▸ Exercise brief: Everything from the line with "Task: Click the ==> move to Looting button" to the end of the data below, both lines included, should be transcribed exactly; please omit the pictures.

▸ Entries shown:
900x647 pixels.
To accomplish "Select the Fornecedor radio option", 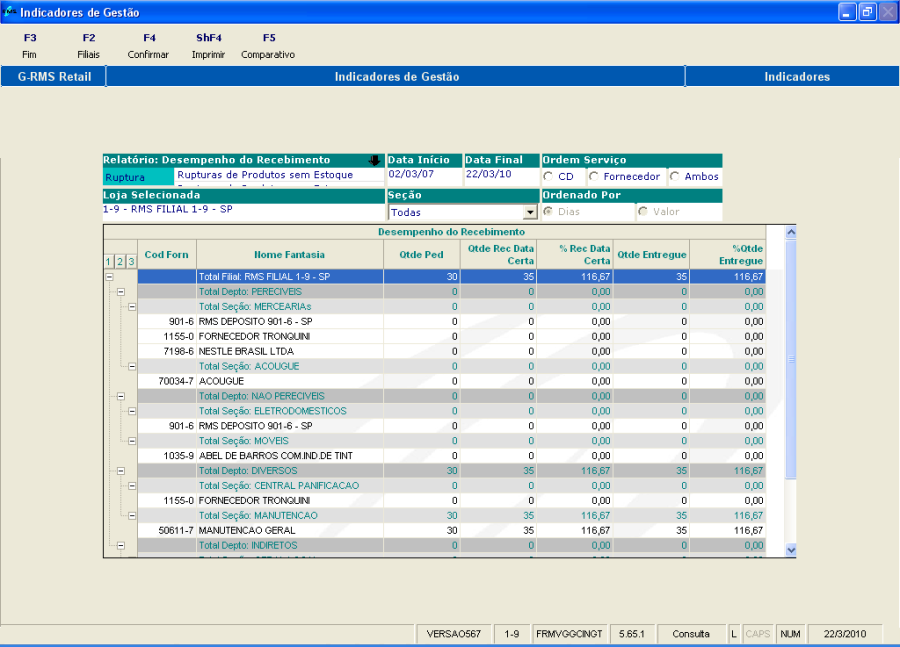I will [594, 177].
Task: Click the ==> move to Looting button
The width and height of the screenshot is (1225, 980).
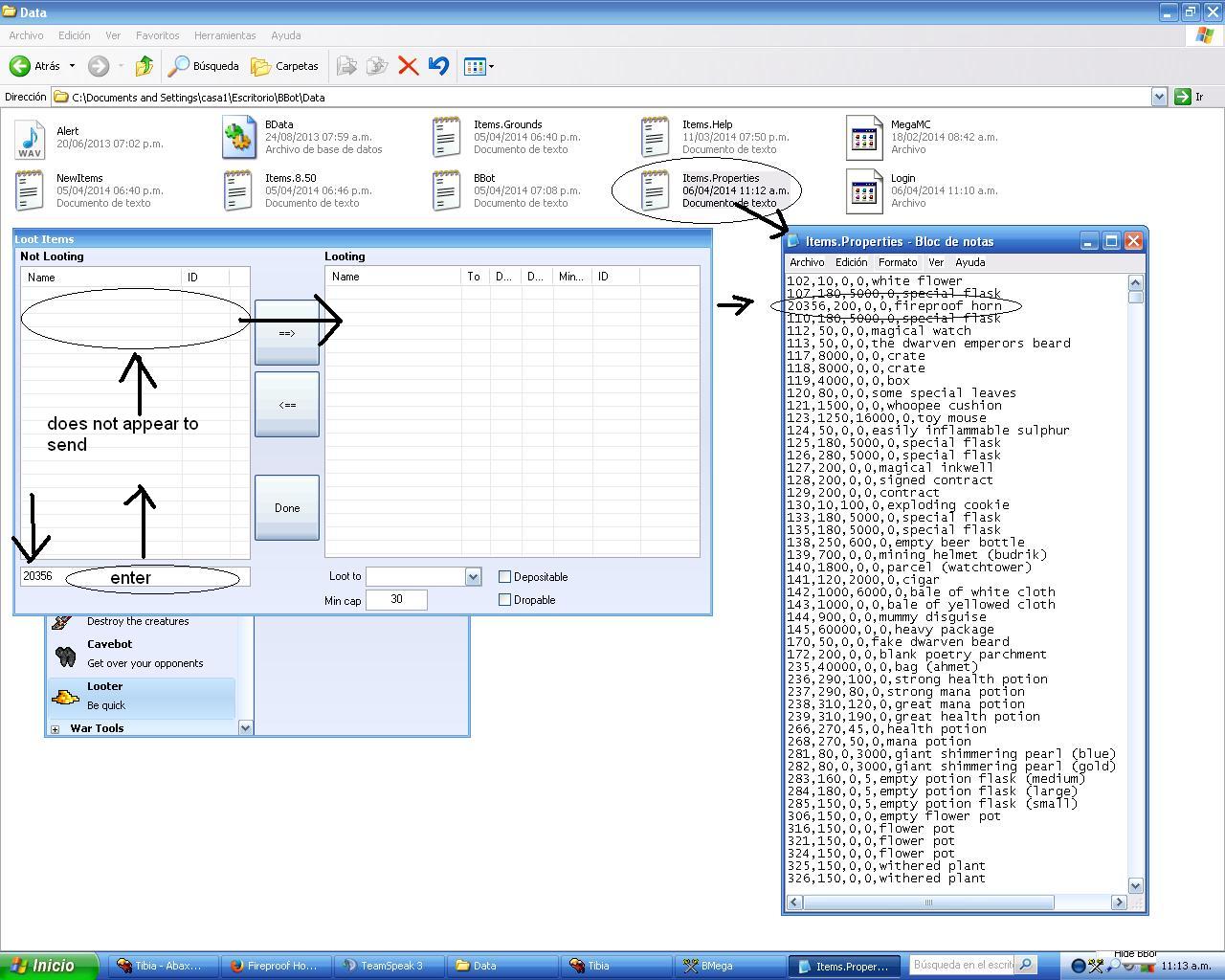Action: (287, 333)
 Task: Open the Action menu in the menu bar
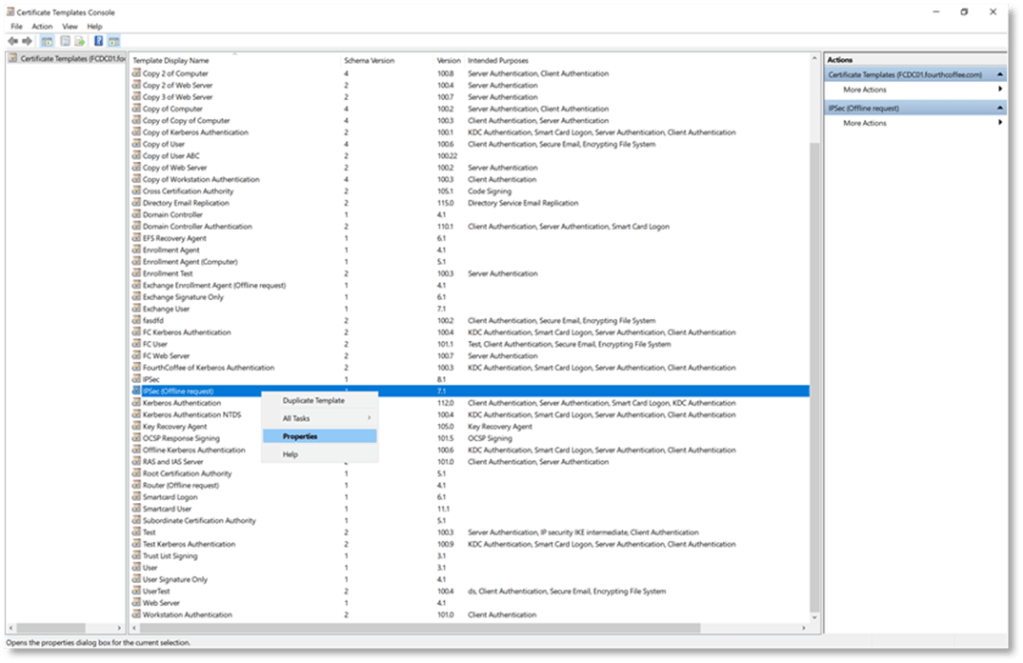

▸ Task solution:
Task: Click the ==> move to Looting button
The width and height of the screenshot is (1225, 980).
Action: (287, 333)
 Task: Open the Action menu in the menu bar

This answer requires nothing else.